Gib den Abschnitt vom Anfang der Auflistung bis einschließlich der Zeile mit „Image resolution: width=380“ erneut wieder und tausche darin „blue“ gegen „green“. Alles Übrige bleibt unverändert.

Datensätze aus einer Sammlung
--------------------------------------------------
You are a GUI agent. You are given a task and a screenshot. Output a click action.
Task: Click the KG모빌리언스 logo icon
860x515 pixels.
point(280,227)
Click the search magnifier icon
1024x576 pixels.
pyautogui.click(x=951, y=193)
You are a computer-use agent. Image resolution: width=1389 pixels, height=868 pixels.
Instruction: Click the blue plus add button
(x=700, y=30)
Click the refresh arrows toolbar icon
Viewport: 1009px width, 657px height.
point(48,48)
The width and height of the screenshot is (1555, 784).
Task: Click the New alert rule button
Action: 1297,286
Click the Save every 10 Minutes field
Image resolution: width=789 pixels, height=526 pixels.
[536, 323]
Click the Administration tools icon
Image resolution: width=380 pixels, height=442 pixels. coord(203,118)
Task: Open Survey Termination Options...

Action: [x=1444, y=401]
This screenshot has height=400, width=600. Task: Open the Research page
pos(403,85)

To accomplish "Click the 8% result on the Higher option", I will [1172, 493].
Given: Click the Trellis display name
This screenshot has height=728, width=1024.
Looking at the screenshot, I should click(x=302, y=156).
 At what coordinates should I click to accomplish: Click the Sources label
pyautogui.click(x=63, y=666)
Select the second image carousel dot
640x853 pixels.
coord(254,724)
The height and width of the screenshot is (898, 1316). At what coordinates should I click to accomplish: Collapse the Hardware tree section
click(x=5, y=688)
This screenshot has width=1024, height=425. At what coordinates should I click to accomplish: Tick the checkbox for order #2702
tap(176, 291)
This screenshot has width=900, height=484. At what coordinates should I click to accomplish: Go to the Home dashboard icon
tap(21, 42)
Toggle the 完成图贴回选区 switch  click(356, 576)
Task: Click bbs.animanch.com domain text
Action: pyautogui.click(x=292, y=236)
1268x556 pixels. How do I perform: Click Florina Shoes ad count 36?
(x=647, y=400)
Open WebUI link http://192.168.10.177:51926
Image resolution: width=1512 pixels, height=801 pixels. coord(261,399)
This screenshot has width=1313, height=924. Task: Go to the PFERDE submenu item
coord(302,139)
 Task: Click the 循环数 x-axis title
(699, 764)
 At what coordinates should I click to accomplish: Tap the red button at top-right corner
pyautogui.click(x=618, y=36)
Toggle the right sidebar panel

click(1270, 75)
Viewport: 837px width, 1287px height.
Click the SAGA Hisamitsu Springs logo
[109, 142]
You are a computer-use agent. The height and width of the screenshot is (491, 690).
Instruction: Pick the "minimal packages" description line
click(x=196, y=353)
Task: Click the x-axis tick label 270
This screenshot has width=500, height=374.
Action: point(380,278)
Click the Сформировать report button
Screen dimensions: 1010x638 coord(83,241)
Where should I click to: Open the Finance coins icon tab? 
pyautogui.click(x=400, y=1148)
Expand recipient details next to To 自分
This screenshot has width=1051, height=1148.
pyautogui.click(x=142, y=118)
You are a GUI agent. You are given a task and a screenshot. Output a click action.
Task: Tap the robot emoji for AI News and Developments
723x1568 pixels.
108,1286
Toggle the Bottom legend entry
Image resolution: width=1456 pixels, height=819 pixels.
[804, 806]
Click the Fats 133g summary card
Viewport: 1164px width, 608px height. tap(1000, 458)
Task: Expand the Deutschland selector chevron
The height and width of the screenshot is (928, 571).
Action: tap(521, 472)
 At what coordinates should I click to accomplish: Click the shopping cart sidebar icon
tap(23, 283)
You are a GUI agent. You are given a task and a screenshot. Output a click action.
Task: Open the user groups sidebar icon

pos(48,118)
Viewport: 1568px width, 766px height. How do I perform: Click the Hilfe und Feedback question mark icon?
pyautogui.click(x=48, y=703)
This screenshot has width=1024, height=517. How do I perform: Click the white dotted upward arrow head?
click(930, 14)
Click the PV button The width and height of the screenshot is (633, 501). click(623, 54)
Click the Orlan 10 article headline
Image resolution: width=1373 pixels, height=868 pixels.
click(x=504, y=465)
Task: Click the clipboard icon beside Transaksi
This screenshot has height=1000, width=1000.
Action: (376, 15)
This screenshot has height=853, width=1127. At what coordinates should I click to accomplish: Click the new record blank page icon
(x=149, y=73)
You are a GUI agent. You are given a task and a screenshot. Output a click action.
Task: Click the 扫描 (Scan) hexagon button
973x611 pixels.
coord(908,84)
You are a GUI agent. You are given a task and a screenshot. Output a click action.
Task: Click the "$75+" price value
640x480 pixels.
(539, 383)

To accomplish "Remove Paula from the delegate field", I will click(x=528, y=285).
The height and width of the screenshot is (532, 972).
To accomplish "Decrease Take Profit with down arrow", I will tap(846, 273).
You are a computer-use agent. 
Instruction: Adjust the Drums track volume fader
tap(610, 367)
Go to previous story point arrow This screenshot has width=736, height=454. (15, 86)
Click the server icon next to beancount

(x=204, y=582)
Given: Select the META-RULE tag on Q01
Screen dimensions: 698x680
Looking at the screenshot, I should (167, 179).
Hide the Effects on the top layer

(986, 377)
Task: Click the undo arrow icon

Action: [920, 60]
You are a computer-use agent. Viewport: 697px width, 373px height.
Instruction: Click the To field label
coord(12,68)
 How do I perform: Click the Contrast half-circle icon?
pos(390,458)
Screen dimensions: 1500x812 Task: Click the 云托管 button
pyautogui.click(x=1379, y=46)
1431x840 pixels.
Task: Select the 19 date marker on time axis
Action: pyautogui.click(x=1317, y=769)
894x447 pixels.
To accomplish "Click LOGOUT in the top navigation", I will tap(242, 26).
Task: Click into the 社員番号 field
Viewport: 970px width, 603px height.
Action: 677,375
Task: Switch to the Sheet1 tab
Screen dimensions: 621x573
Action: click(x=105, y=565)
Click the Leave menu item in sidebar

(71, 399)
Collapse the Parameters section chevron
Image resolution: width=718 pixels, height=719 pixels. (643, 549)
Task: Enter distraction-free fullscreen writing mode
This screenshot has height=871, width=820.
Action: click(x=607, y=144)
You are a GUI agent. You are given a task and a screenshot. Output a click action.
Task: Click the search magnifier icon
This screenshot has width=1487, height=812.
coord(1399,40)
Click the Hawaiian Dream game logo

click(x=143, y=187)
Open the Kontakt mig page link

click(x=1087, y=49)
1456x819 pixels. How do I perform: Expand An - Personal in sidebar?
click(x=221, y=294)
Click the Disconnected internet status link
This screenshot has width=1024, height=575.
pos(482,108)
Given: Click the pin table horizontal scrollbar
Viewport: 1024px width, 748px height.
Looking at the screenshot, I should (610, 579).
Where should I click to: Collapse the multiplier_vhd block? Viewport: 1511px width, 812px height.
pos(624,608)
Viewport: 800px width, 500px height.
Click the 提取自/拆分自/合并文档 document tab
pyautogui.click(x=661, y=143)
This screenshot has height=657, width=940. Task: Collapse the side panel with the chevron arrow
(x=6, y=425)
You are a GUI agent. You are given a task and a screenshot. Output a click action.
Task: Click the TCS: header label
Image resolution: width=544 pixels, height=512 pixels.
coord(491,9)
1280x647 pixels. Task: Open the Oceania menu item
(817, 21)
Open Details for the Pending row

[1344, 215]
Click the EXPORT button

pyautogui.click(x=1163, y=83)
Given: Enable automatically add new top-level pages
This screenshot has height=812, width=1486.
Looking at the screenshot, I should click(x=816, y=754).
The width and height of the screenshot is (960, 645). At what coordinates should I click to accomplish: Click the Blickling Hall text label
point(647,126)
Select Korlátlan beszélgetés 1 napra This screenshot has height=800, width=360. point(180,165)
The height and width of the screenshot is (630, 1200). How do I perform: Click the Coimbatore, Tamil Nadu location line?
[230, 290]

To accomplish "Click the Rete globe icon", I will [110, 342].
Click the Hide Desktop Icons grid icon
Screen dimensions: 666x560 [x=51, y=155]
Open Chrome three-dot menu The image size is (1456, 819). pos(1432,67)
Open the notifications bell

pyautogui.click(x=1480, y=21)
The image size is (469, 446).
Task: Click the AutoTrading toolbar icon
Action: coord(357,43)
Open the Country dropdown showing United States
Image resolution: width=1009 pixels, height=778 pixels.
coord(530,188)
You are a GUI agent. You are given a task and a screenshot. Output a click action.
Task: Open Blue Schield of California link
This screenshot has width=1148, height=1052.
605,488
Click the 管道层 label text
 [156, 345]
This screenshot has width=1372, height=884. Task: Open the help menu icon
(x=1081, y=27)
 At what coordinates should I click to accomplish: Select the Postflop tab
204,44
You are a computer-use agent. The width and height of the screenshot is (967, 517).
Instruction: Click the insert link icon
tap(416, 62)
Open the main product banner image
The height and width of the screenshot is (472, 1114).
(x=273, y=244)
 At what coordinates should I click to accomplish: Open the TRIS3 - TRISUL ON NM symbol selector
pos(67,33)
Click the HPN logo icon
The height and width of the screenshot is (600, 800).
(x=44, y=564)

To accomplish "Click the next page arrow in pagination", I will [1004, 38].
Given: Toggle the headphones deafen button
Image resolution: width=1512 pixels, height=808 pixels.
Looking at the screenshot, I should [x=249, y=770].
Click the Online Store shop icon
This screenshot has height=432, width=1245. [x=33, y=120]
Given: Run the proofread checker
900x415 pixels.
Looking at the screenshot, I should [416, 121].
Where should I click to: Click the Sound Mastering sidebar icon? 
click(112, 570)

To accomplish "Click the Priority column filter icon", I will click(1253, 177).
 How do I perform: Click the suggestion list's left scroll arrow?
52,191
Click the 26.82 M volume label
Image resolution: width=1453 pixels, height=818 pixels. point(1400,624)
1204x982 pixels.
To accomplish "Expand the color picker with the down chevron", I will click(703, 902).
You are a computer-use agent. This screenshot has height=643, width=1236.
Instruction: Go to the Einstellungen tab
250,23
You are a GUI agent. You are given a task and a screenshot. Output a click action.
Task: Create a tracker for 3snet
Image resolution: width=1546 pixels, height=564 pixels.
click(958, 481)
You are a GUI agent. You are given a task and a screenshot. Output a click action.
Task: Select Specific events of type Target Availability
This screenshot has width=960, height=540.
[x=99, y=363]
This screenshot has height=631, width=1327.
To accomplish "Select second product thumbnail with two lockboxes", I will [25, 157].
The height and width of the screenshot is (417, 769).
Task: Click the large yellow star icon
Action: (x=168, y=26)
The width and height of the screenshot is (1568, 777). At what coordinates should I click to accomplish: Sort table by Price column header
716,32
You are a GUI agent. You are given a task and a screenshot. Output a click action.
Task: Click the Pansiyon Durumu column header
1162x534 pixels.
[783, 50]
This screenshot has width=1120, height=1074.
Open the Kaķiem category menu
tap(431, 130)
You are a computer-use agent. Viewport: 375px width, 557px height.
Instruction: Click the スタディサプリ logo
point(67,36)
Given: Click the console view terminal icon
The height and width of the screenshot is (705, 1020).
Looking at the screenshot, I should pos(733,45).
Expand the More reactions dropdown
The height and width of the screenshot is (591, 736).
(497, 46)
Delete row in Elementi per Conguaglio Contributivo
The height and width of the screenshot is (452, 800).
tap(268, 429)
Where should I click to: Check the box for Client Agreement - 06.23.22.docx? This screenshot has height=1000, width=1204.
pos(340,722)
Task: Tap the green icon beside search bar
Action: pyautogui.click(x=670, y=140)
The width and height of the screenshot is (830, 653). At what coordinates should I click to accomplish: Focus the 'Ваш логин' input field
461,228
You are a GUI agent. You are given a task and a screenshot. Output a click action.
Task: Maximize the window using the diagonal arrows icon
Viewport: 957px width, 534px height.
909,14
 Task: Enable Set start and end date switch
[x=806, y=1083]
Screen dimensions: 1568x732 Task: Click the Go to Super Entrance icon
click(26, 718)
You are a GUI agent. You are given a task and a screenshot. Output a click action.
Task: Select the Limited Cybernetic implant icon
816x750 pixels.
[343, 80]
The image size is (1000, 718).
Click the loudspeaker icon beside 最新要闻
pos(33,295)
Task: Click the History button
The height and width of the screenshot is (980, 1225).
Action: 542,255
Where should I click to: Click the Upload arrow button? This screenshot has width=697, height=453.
--------------------------------------------------
▶ **Antwort folgt**:
You are a GUI agent. You are given a task and a screenshot. Output a click action.
Task: Click the KG모빌리언스 logo icon
860x515 pixels.
point(280,227)
Click the search magnifier icon
1024x576 pixels.
pyautogui.click(x=951, y=193)
You are a computer-use agent. Image resolution: width=1389 pixels, height=868 pixels.
Instruction: Click the green plus add button
(x=700, y=30)
Click the refresh arrows toolbar icon
Viewport: 1009px width, 657px height.
point(48,48)
The width and height of the screenshot is (1555, 784).
Task: Click the New alert rule button
Action: 1297,286
Click the Save every 10 Minutes field
Image resolution: width=789 pixels, height=526 pixels.
[536, 323]
Click the Administration tools icon
Image resolution: width=380 pixels, height=442 pixels. coord(203,118)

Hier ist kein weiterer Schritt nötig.